* [Exercise requirements] Your answer must be an exact copy of the data below, minus any pictures.

□ □ □ □ □

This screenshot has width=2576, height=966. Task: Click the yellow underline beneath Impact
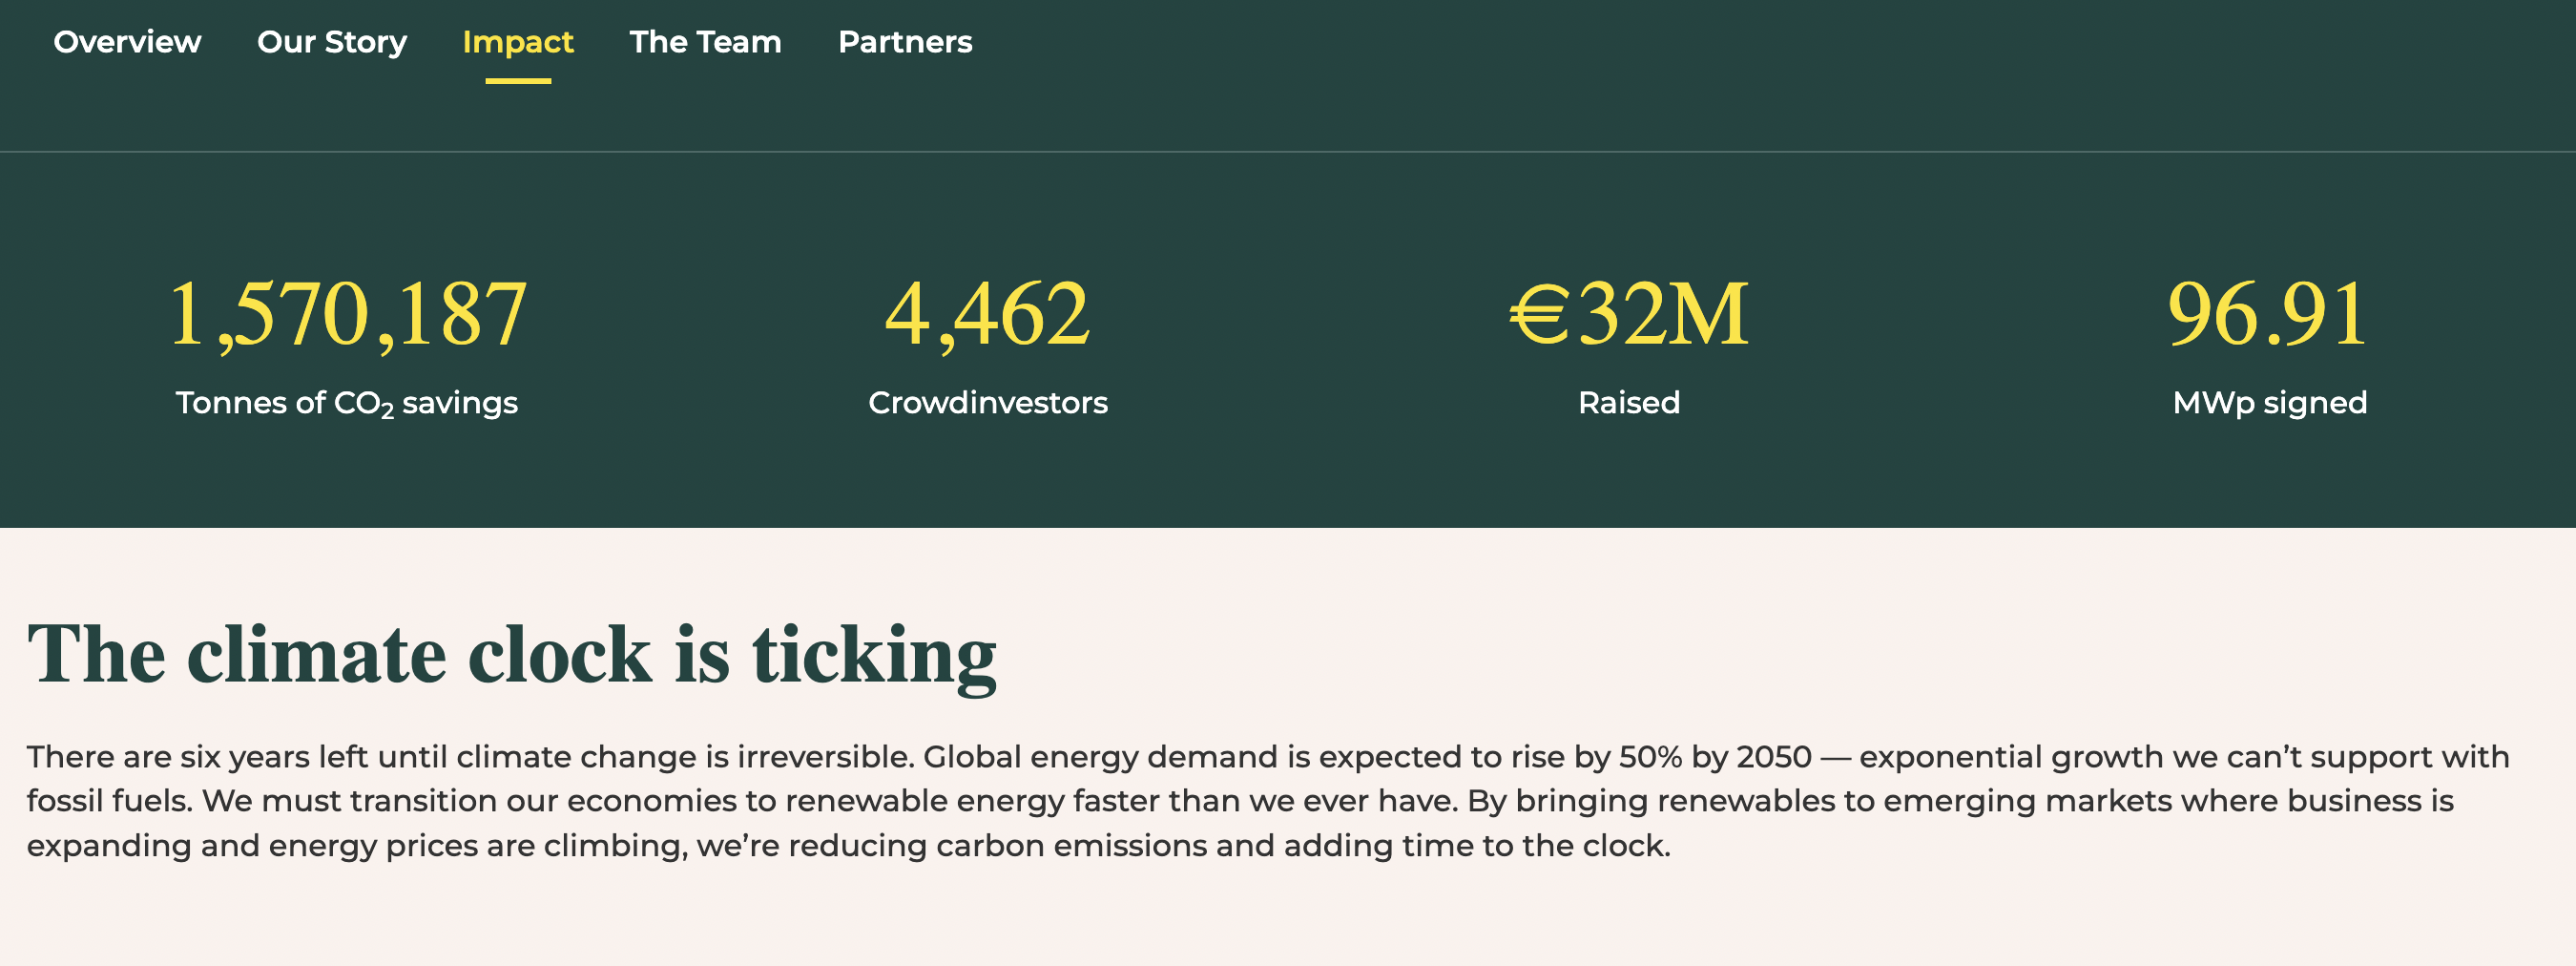(x=518, y=81)
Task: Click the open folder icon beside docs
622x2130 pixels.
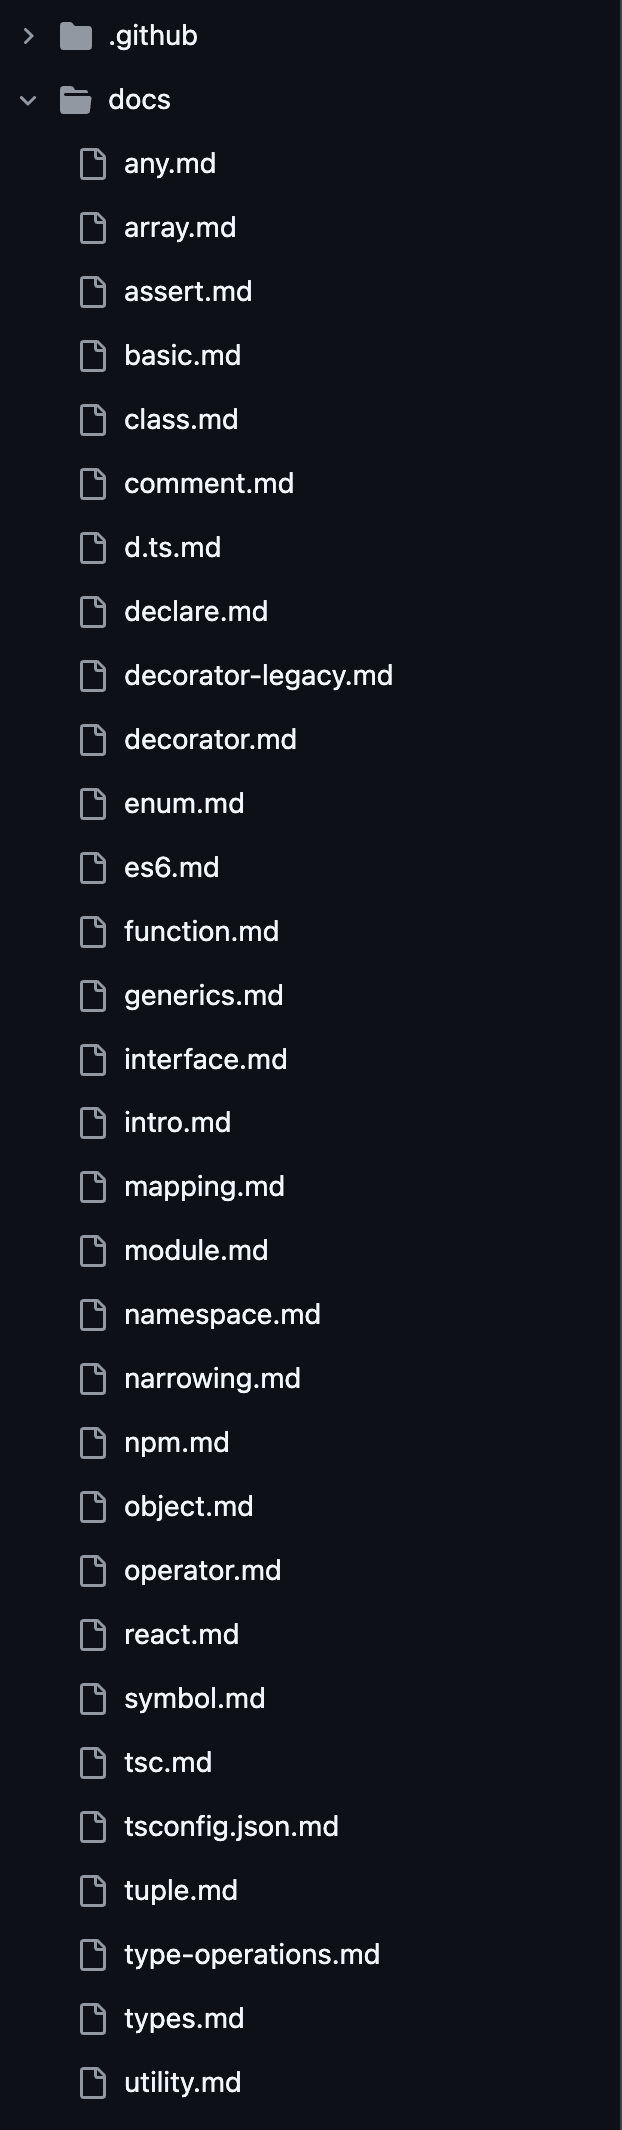Action: click(77, 99)
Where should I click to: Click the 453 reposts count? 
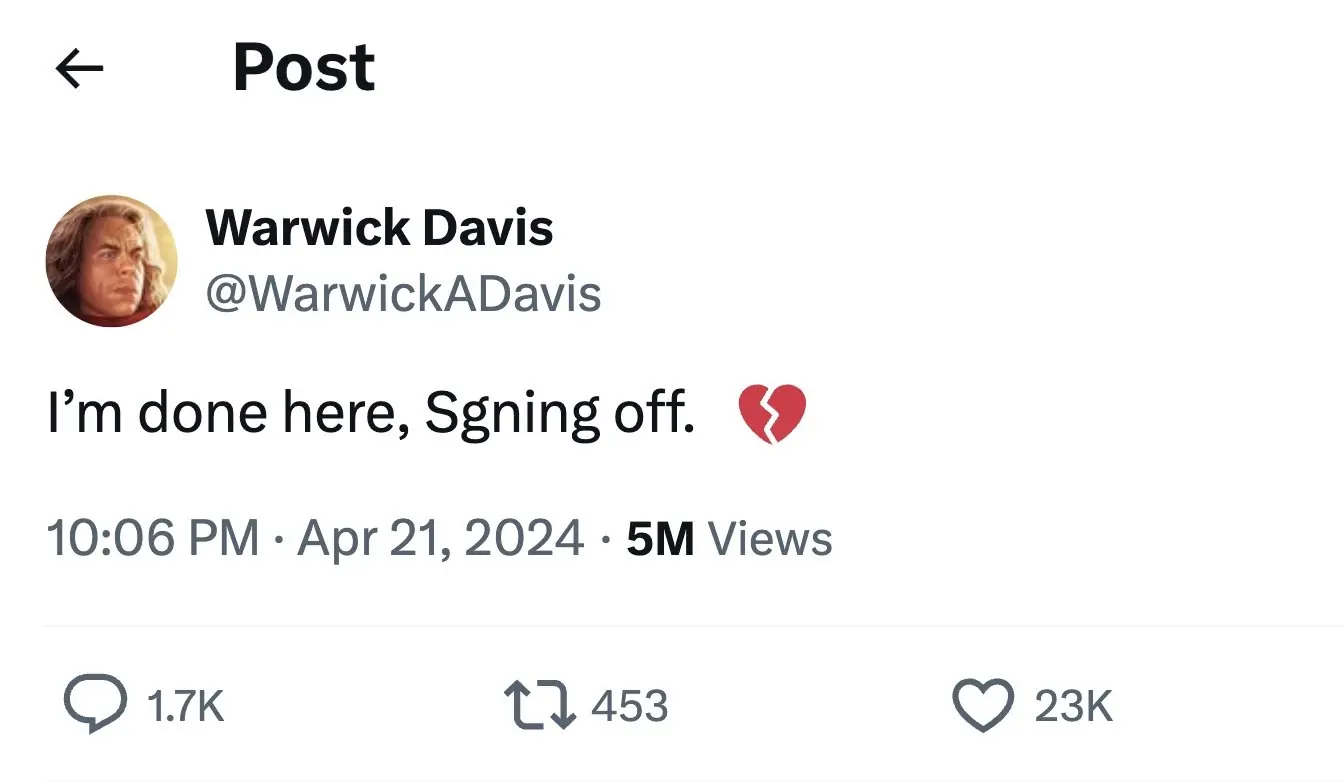(x=629, y=707)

□ □ □ □ □

* [Task result]
This screenshot has width=2576, height=966. Task: Click the yellow underline beneath Impact
(x=518, y=81)
Task: Click the open folder icon beside docs
622x2130 pixels.
Action: click(77, 99)
Where should I click to: Click the 453 reposts count? 
(x=629, y=707)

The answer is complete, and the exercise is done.